Ash Wednesday, not a day for feasting, but rather for fasting and contemplating the fleetingness of life and all its pleasures.
In the seventeenth-century Netherlands, a remarkable style of painting arose, still-life, the most intriguing in some ways being that of the vanitas still-life. Usually artists portrayed a skull surrounded by the gifts (as they saw it) of a blessed life. Food, books, tobacco, flowers, everything that helped to make life worth living. These object helped the artists get their message across: “Vanitas vanitatum, omnia vanitas“: vanity of vanities, all is vanity.” (From Ecclesiastes in the Latin Bible.)

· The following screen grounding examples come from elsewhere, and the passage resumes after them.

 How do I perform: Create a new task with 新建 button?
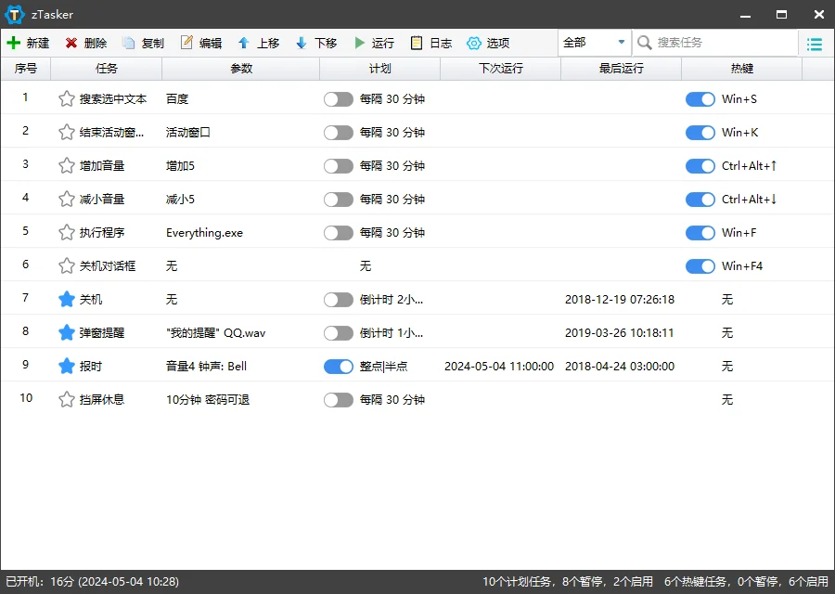click(x=29, y=43)
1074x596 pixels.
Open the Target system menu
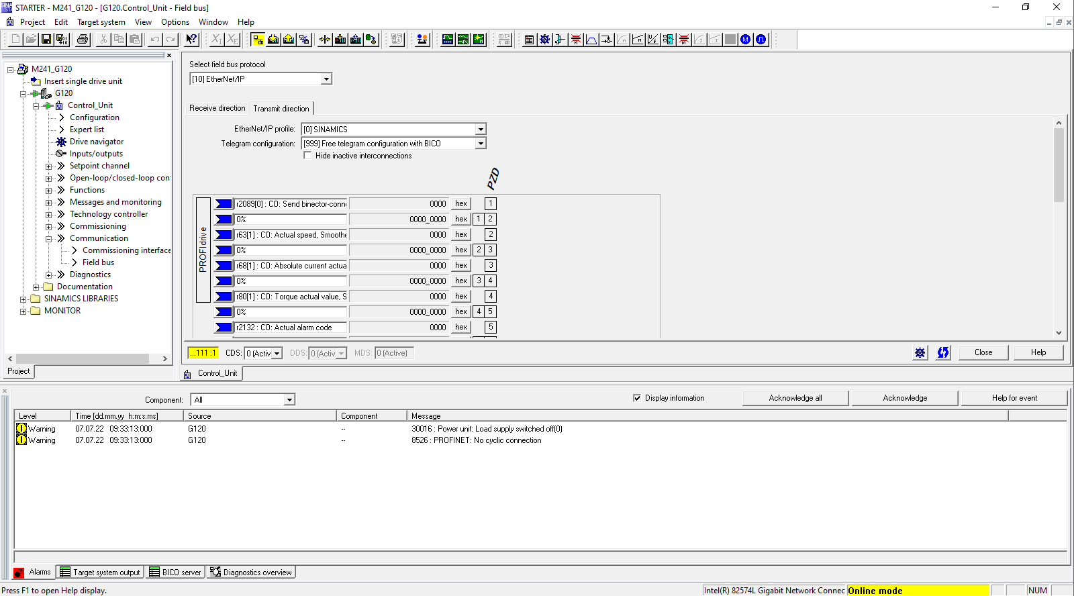[x=101, y=22]
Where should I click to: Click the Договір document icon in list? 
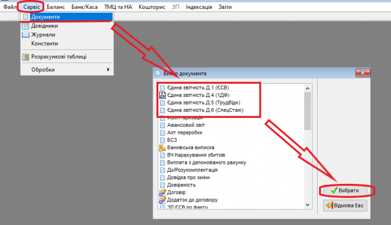[x=163, y=193]
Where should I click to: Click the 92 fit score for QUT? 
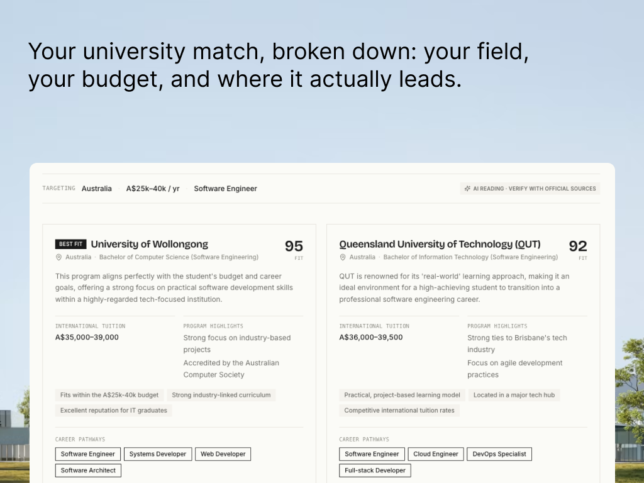pos(578,246)
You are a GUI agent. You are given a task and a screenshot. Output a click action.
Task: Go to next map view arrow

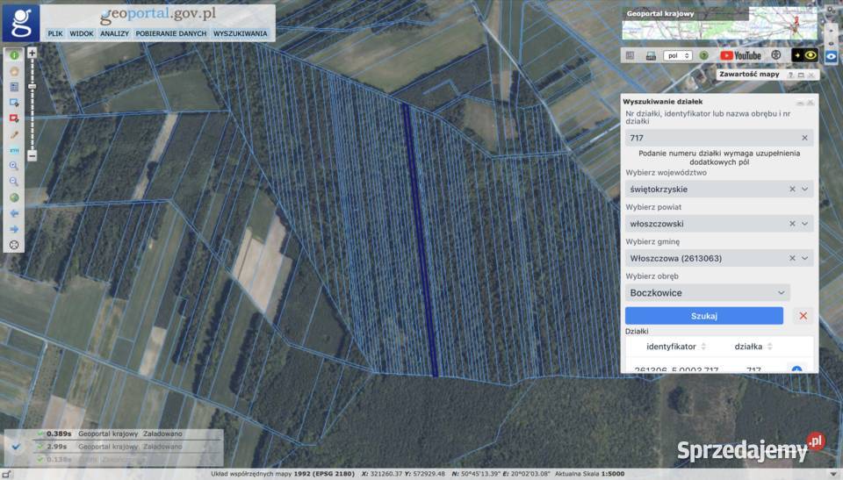pos(14,229)
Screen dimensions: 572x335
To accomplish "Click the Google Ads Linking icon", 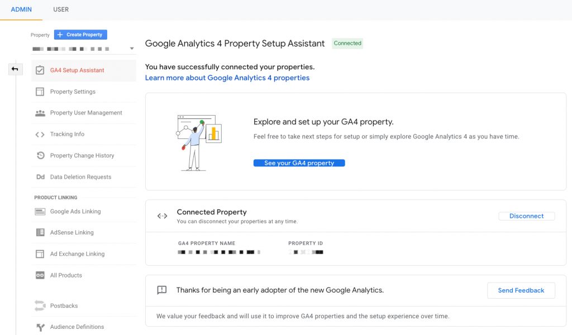I will 40,211.
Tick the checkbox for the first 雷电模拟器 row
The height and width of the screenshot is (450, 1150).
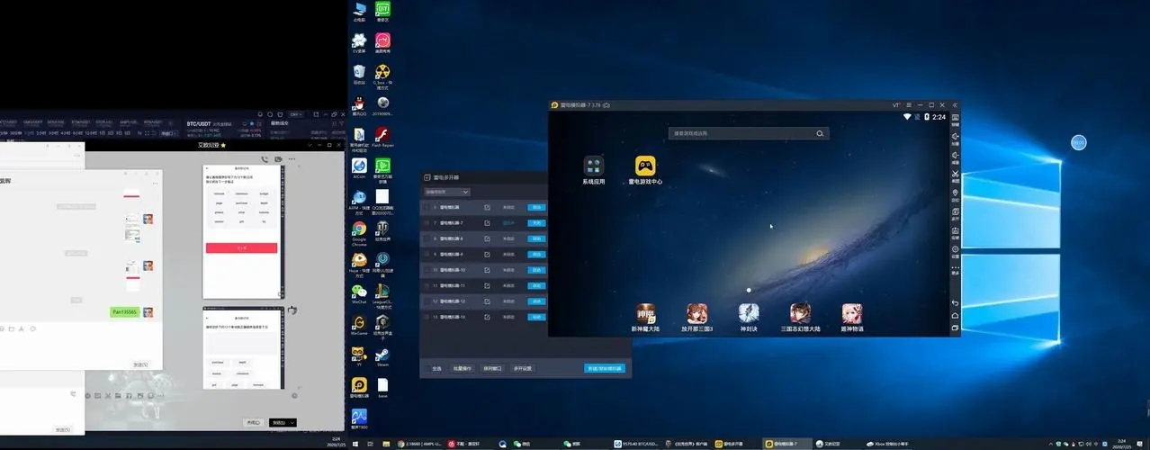pyautogui.click(x=427, y=207)
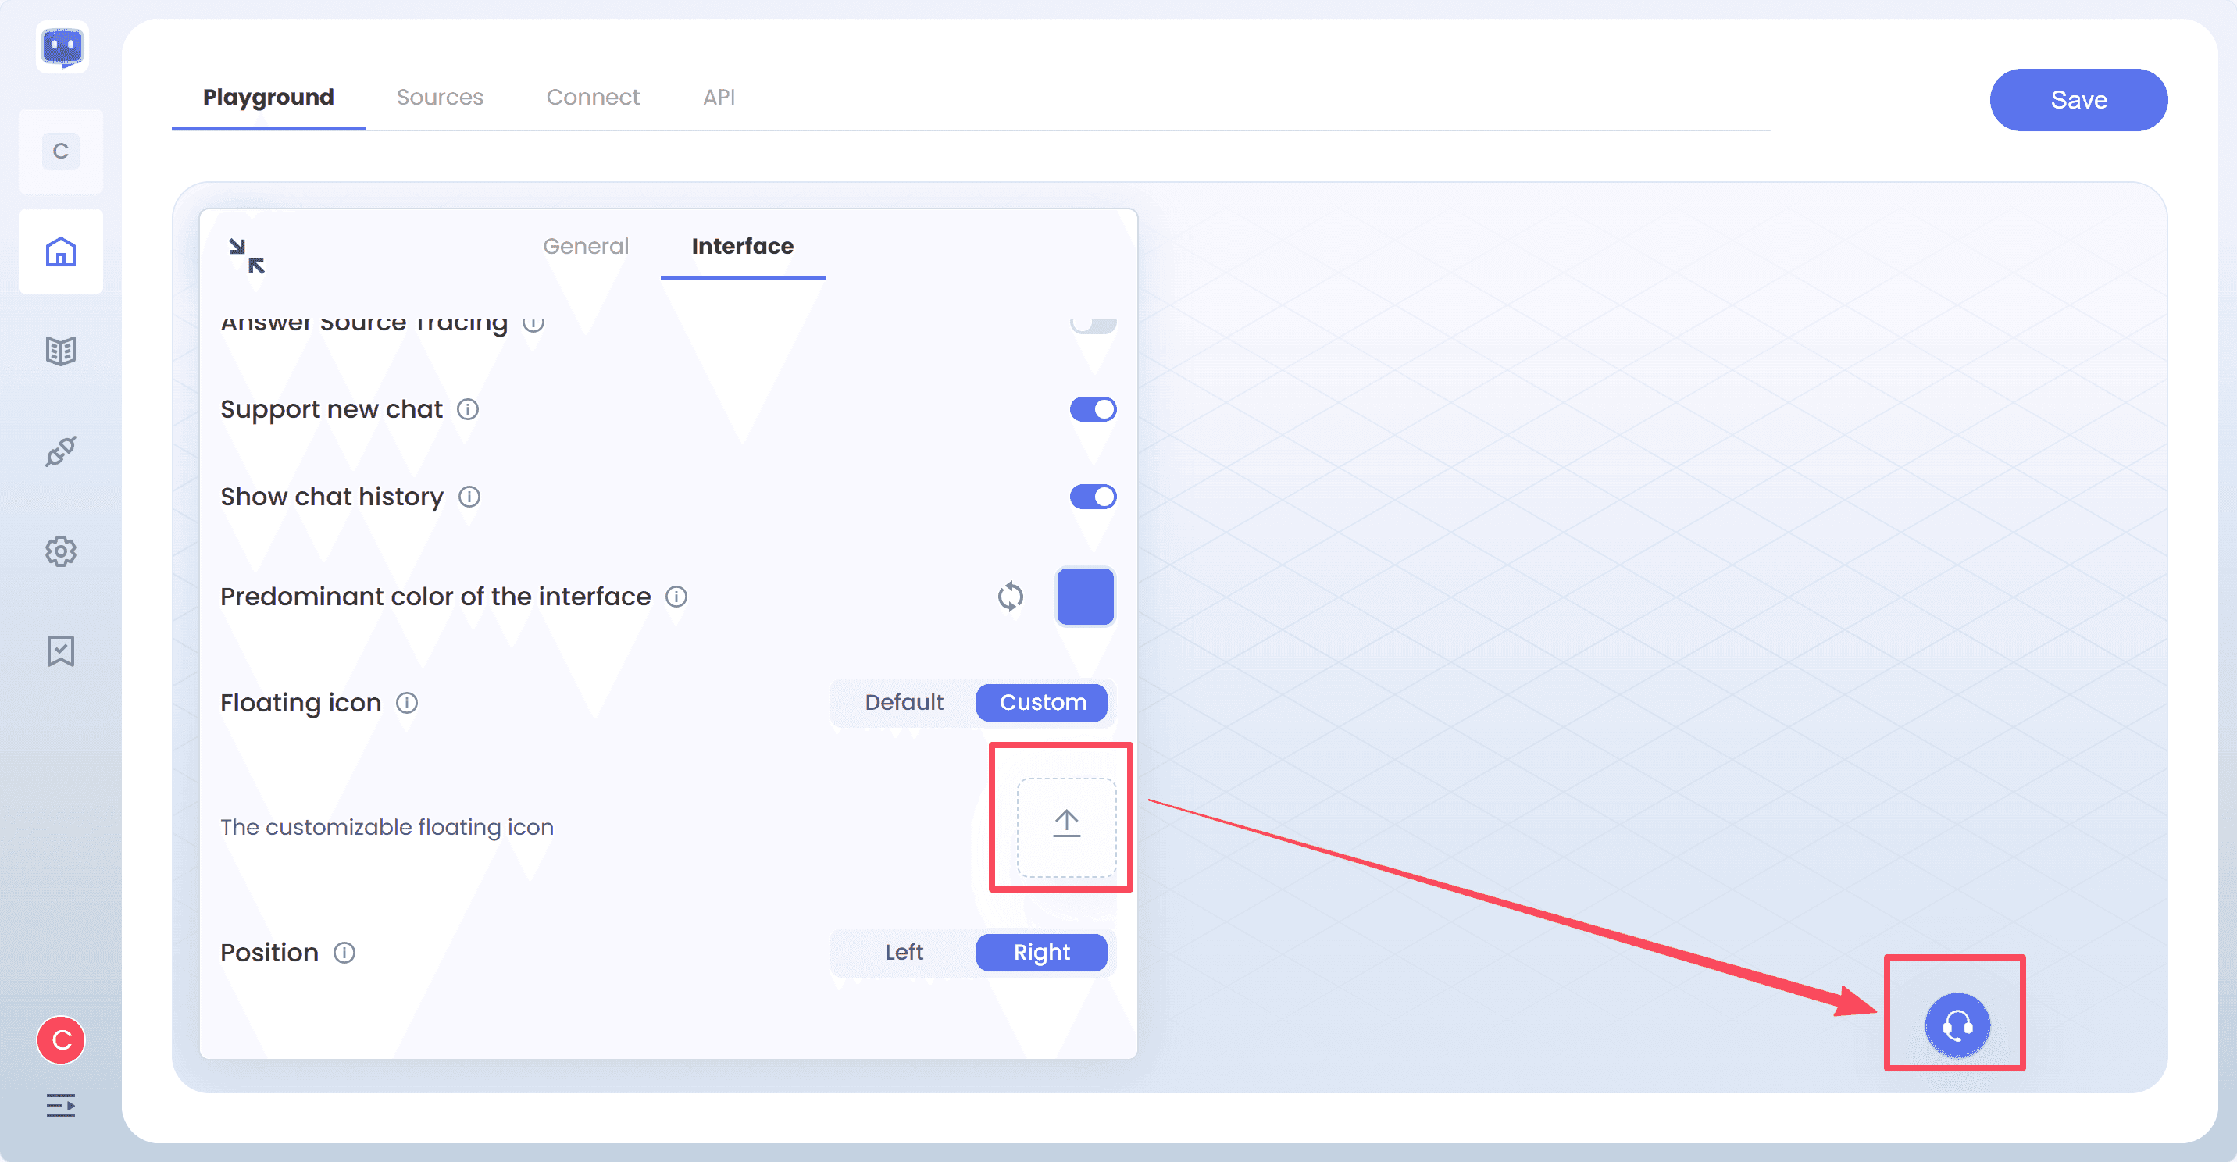The image size is (2237, 1162).
Task: Open the Home section in the sidebar
Action: pyautogui.click(x=60, y=251)
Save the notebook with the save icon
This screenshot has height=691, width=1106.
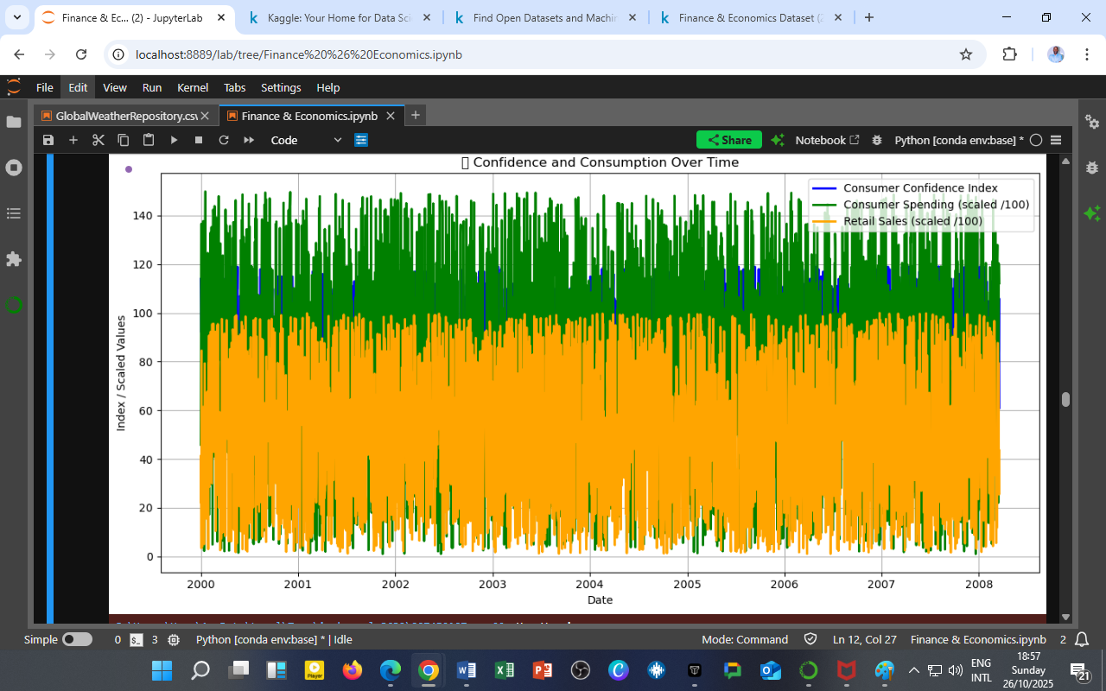point(48,140)
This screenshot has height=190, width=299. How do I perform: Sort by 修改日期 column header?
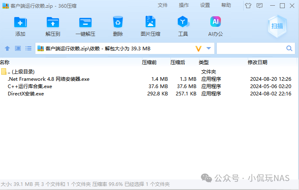[258, 63]
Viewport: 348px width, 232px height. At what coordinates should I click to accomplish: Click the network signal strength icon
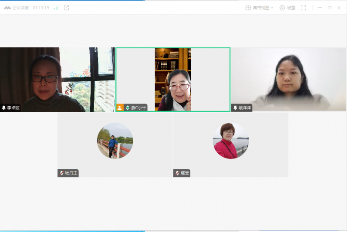pyautogui.click(x=56, y=8)
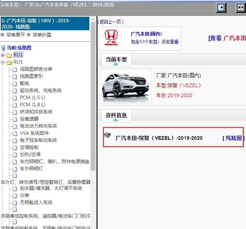Screen dimensions: 246x229
Task: Click the RU1 folder icon
Action: (9, 55)
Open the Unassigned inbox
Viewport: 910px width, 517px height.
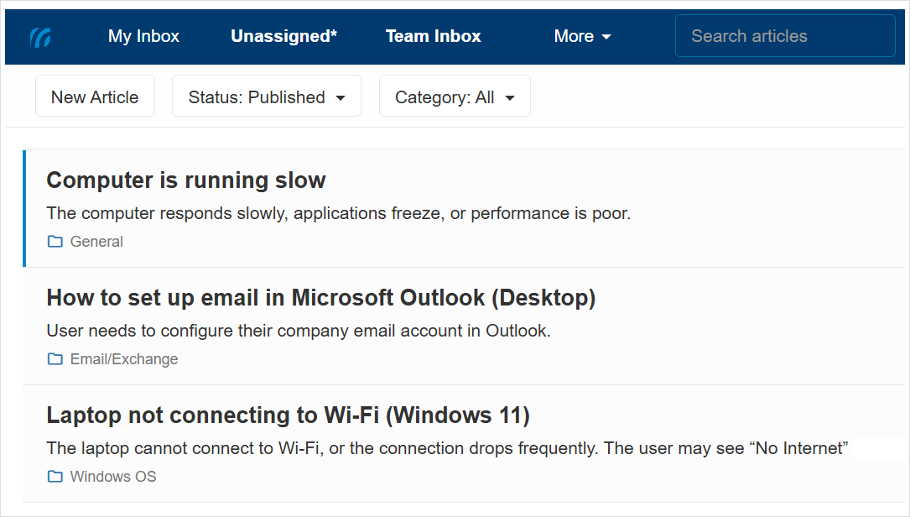[x=283, y=36]
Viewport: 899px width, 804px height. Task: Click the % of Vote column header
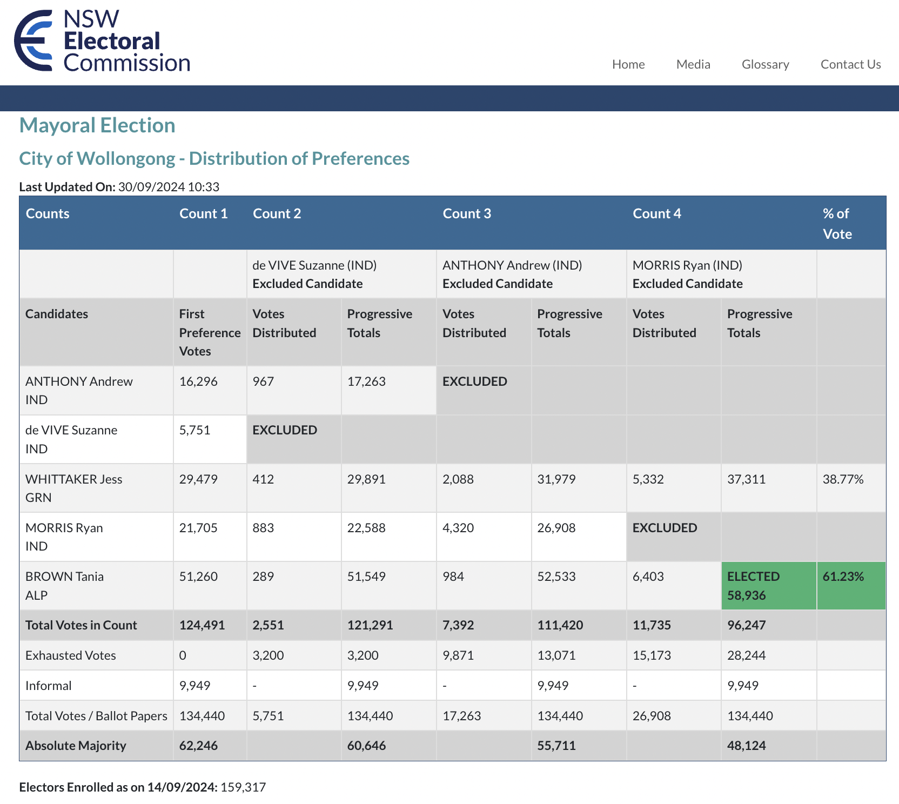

The following gallery of paintings reflects this artistic preoccupation, which in many ways resembles the altars formed by celebrants of the Mexican Day of the Dead:
In Celebrating Italy, a book about feasts and food festivals throughout Italy, Carol Field throws in a charming digression into the “Pranzo del Pugartorio,” held on Ash Wednesday in Gradoli, Italy. Cooks prepare food for up to 2,000 people. You’d never know it was a fasting day, since the people gorge on six different fish dishes, including fish soup unique to Gradoli, braised pike, and baccalà in bianco.
Serves 4 – 6
2 T. extra virgin olive oil
1 medium yellow onion
1 garlic clove, peeled and minced
3 large russet potatoes, peeled and cut into small dice
1 bay leaf
1/2 t. fresh marjoram
Pinch of crushed fennel seeds
3 cups whole milk
1 1/2 t. sea salt
Freshly ground black pepper to taste
Chopped fresh parsley for garnish
Sauté the onion in the oil until translucent, add the garlic and cook another 30 seconds. Add the bay leaf, marjoram, fennel, and milk. Simmer over low heat for about 30 minutes. Add the potatoes and salt; simmer until tender. Season with pepper and top each serving with some of the chopped parsley. Serve with crusty bread.